The guys who installed my stove installed my temp sensor incorrectly on the bottom of the stove where the convective air is sucked in, not correctly between the rear heat shield and the stove (like I did).  The directions were misleading IMO.  I too can have my stove up to 600 or more degrees before my blower will kick on.

Anyhow, the installers did tell me if I cut the two wires to the temp sensor and spliced them together, I would have manual control over the blower unit.  If my temp sensor ever goes out and the fan unit still works, I may do that.


----------



## joefrompa (Aug 26, 2011)

north of 60 said:
			
		

> joefrompa said:
> 
> 
> 
> ...



I've observed that too - when my blower is really going, the stove works very differently than when it's off.

That being said, I've been around another plate steel stove and cast iron stove (Vogelzang and Jotul) whose fan's kick on FAR earlier and provide meaningful heat that much faster, without seeming to suffer any ill effects.
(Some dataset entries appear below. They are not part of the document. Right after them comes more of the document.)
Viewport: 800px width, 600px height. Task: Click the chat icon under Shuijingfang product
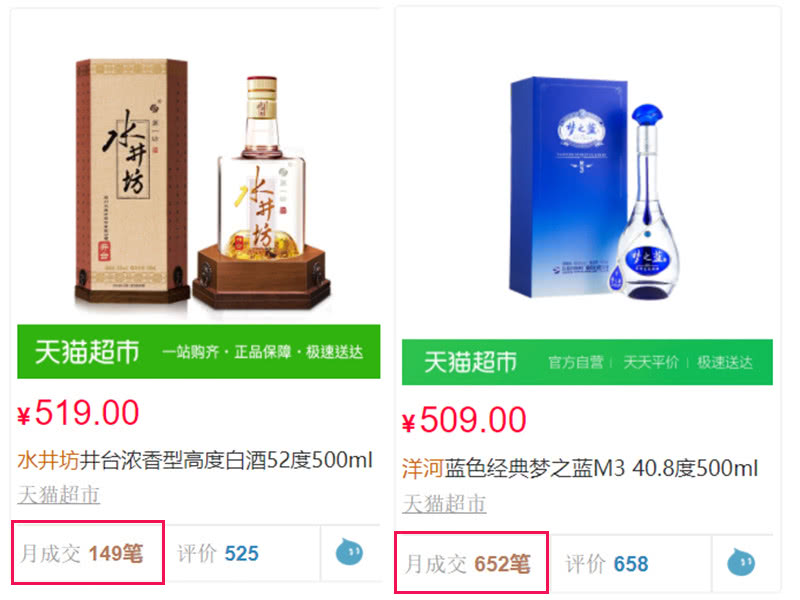click(349, 552)
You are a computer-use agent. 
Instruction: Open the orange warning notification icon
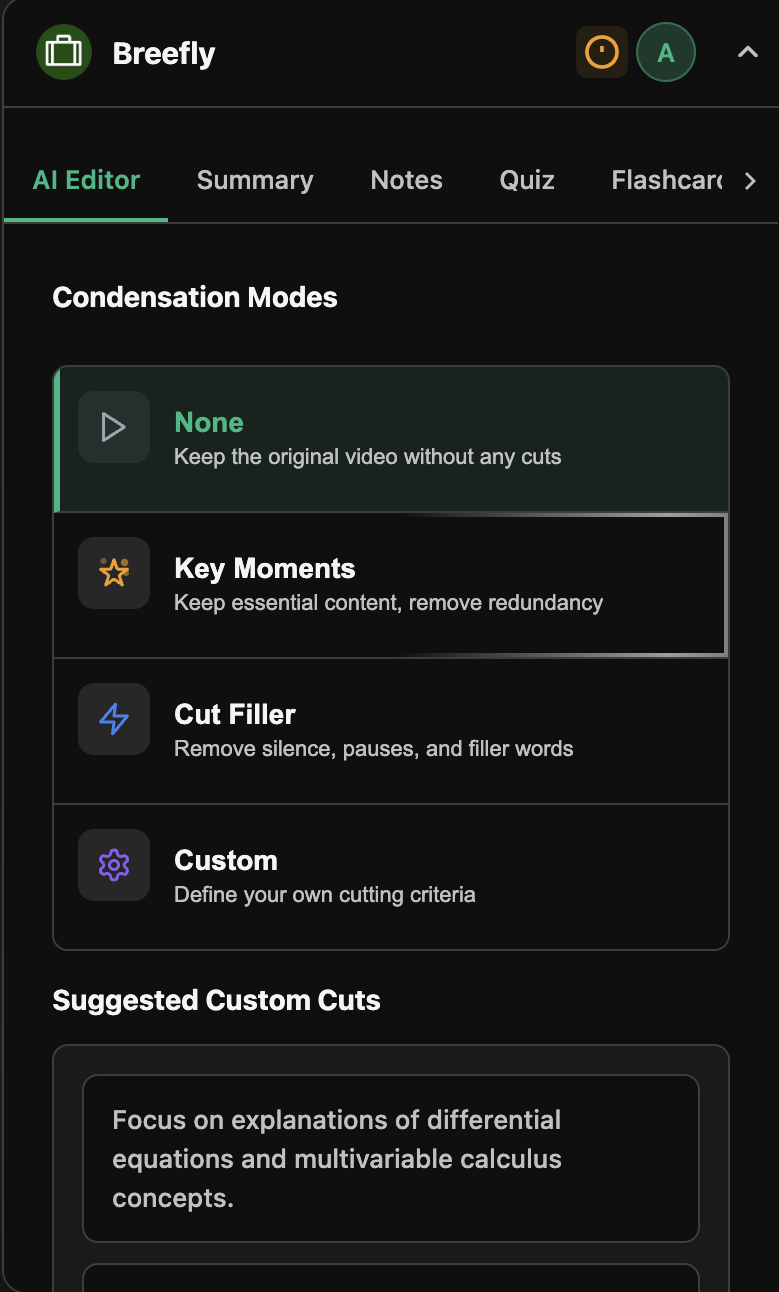[602, 52]
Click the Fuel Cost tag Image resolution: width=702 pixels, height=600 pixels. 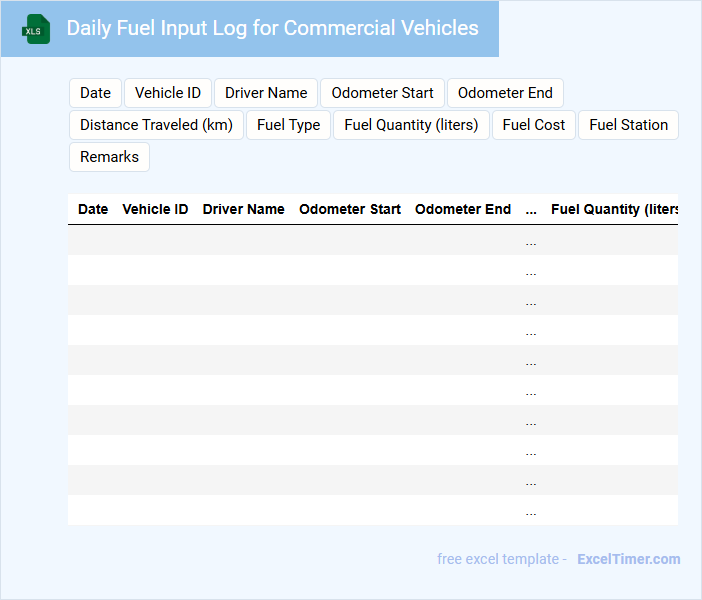click(534, 125)
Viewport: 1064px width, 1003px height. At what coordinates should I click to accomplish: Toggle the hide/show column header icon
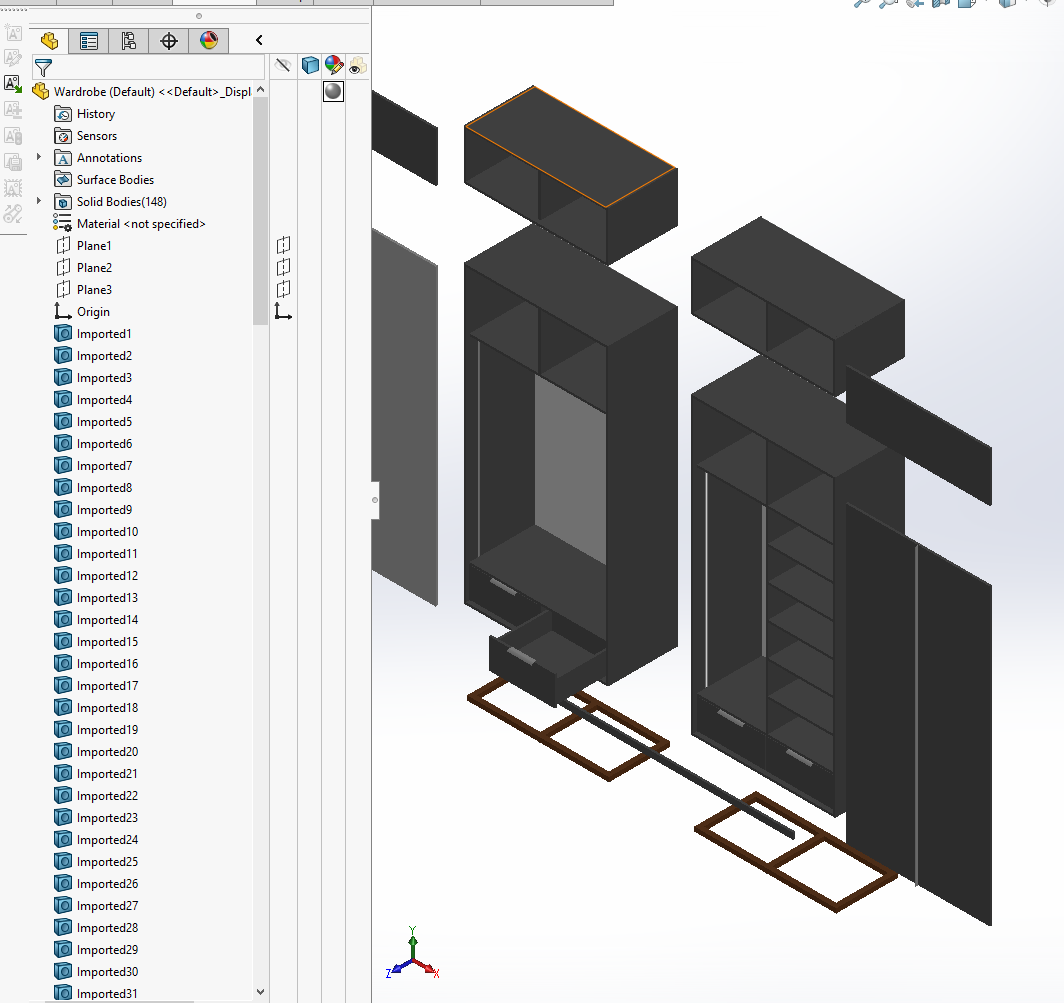[x=284, y=66]
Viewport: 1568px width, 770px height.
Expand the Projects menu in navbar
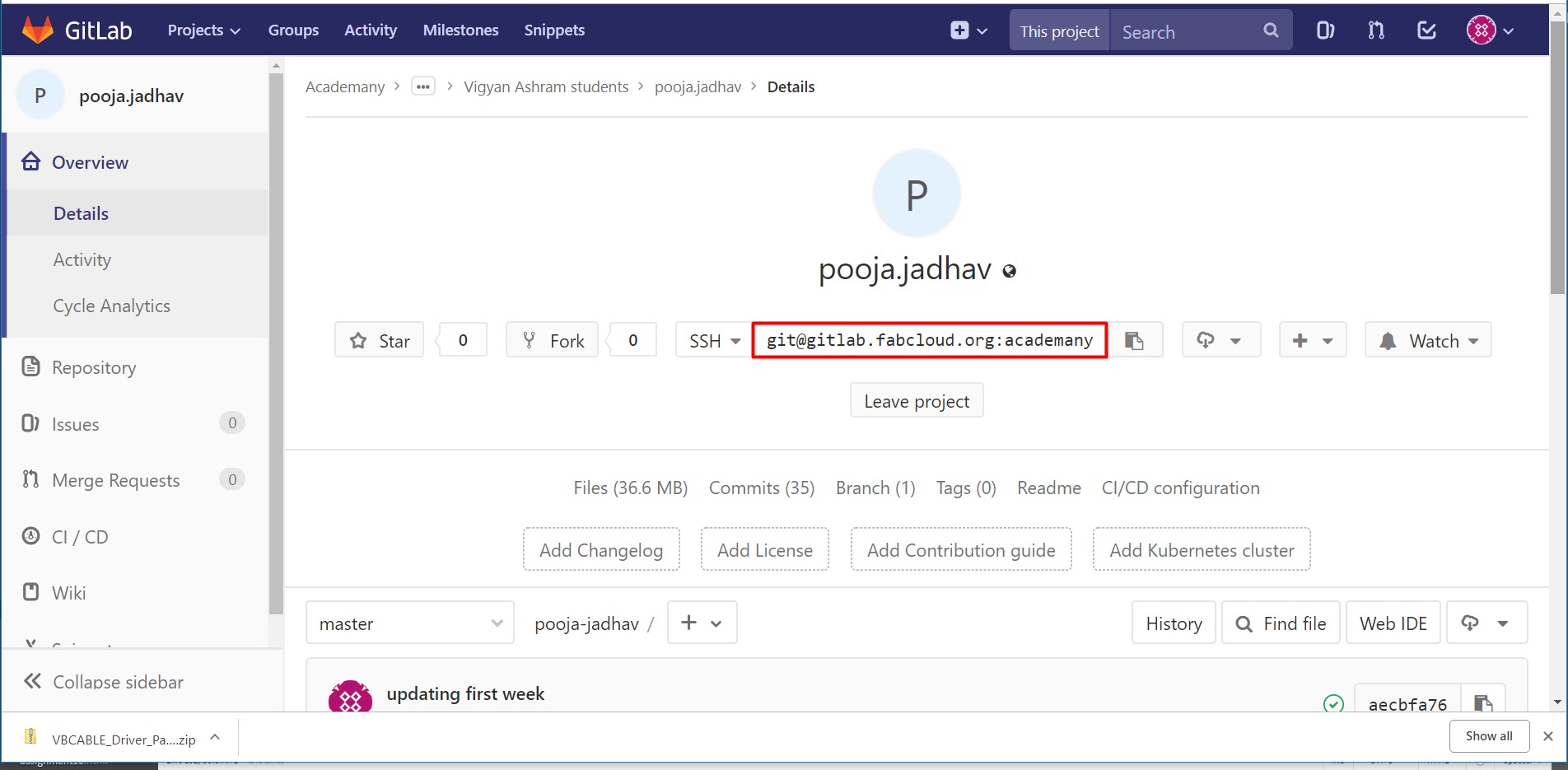(203, 30)
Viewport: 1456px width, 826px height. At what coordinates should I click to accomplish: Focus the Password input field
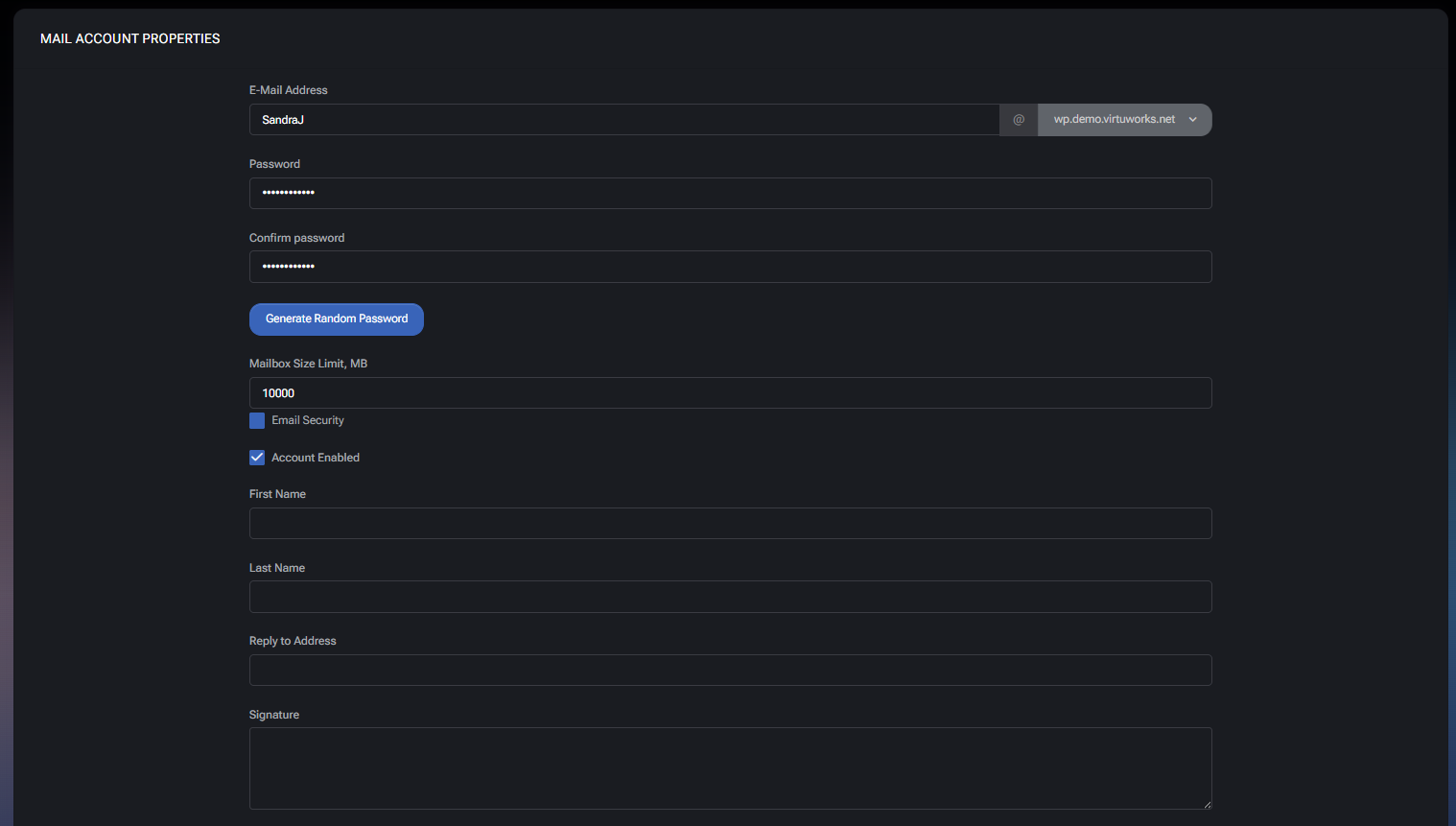click(x=729, y=193)
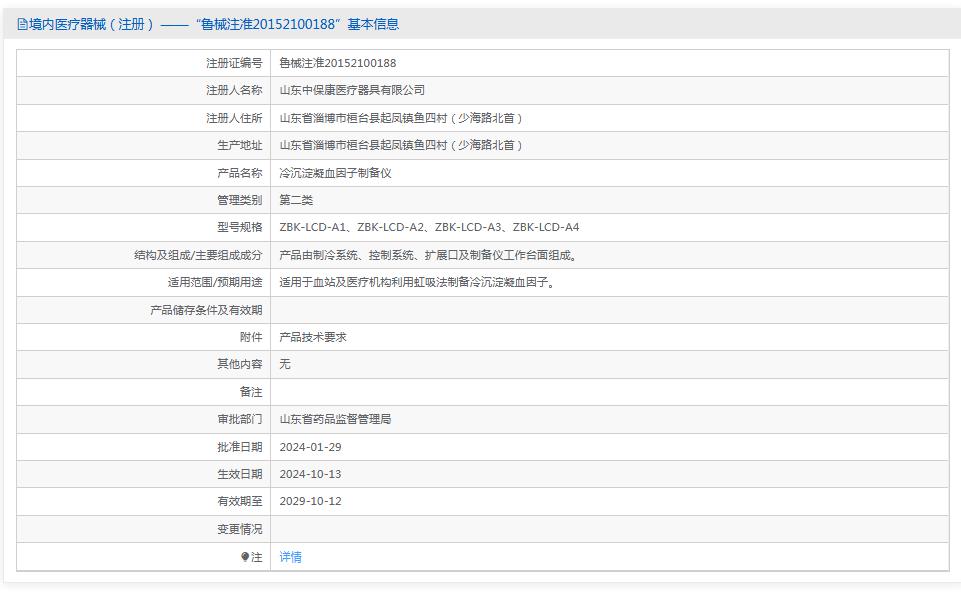Click the 产品储存条件及有效期 row label
Viewport: 961px width, 592px height.
point(206,310)
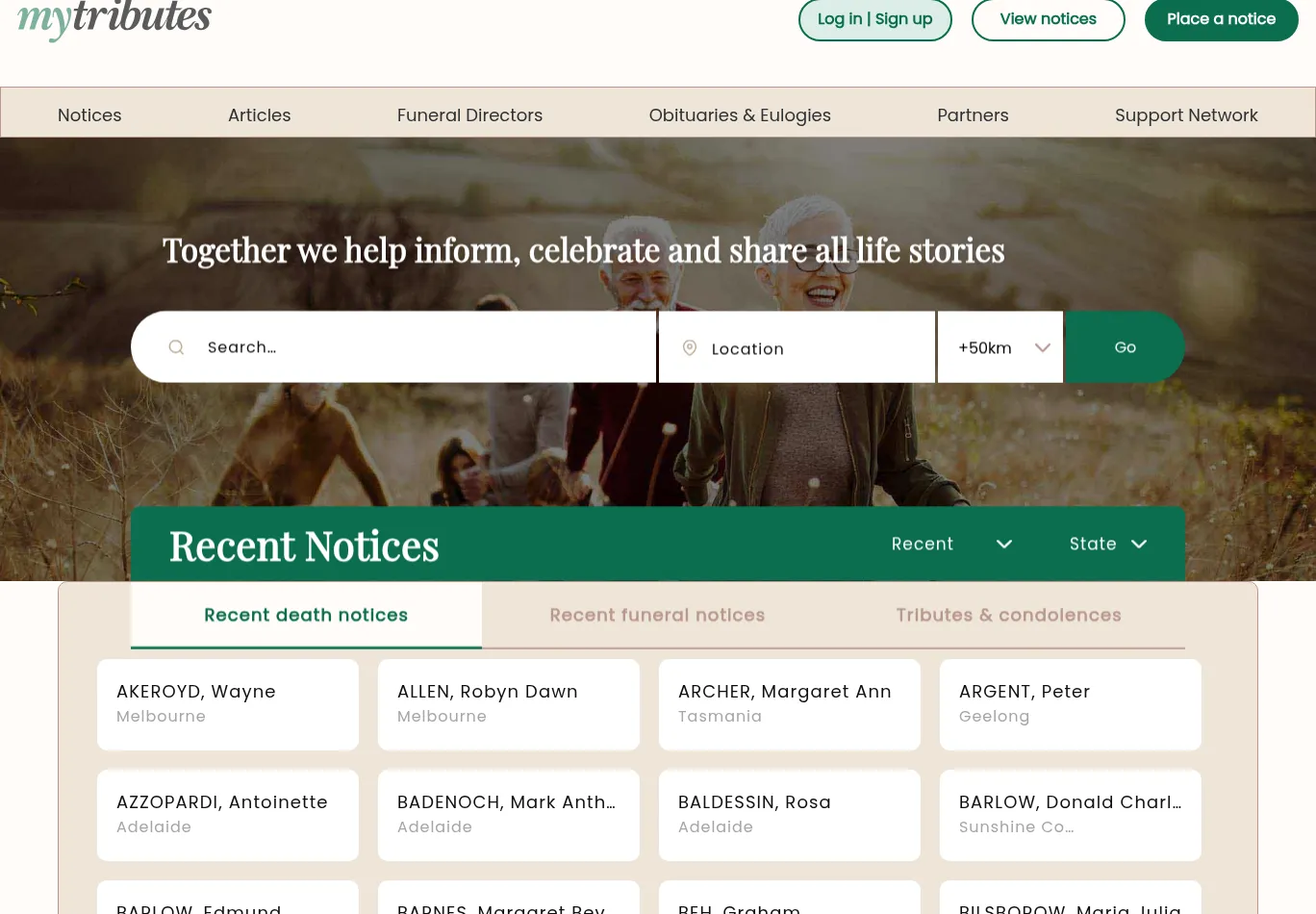
Task: Open the Notices menu item
Action: [x=89, y=114]
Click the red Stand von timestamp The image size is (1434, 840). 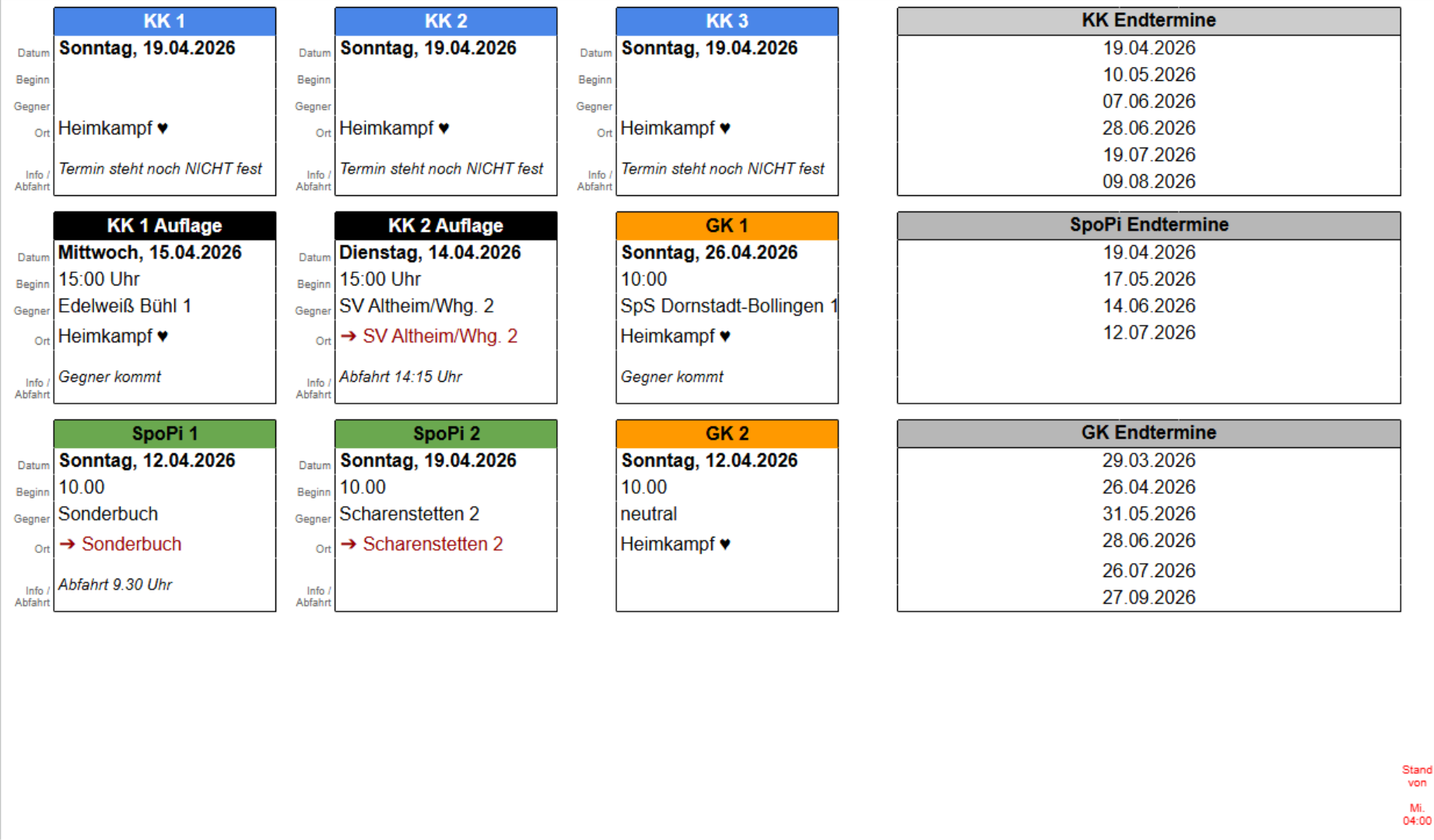(1417, 795)
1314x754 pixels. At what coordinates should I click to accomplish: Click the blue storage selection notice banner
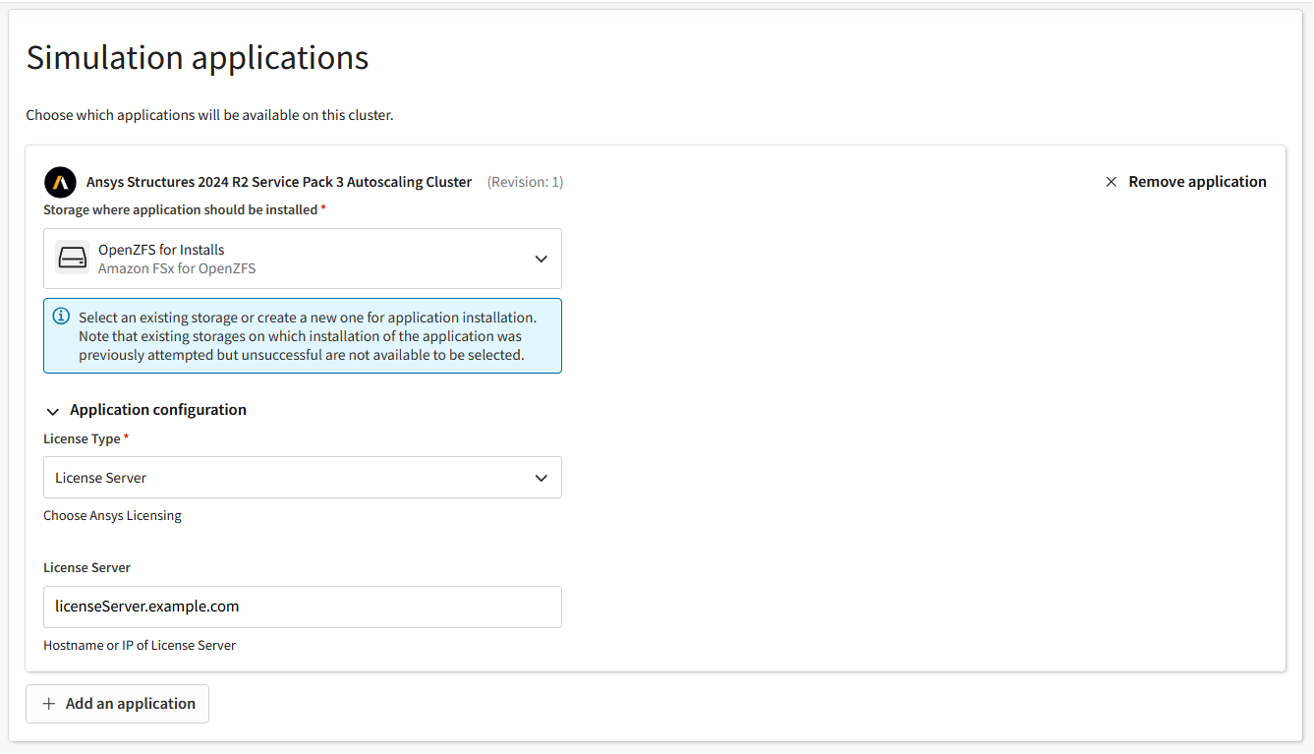(302, 335)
Is there anything I can do to make my fan kick on sooner/stay on longer as the stove cools down?


----------



## samhoff2 (Aug 27, 2011)

I'm watching this spot.  I too just bought a stove, first fire last night, and I was surprised the blower didn't kick on.


Sam


----------



## clutch25 (Aug 27, 2011)

Update and some info...

I reached into the air intake and poked the snap disk again tonight.

Got a fire going tonight, had a tough time getting it moving due to using some wood shop scraps that probably weren't as dry as they should be. It still only took me about 20 minutes to get the whole thing up to temp with a crappy draft and poor wood. Anyway, got the stove going and plugged in the blower and it kicked on right away. I bought a new Rutland stove top thermometer and it was showing around 450 I believe. The temp reads high on it by about 50 degrees at room temp and them I'm pretty sure it reads low at upper scale readings. Either way it is just a reference and I plan to bring down some lab thermometers and get a laser temp gauge also in the future.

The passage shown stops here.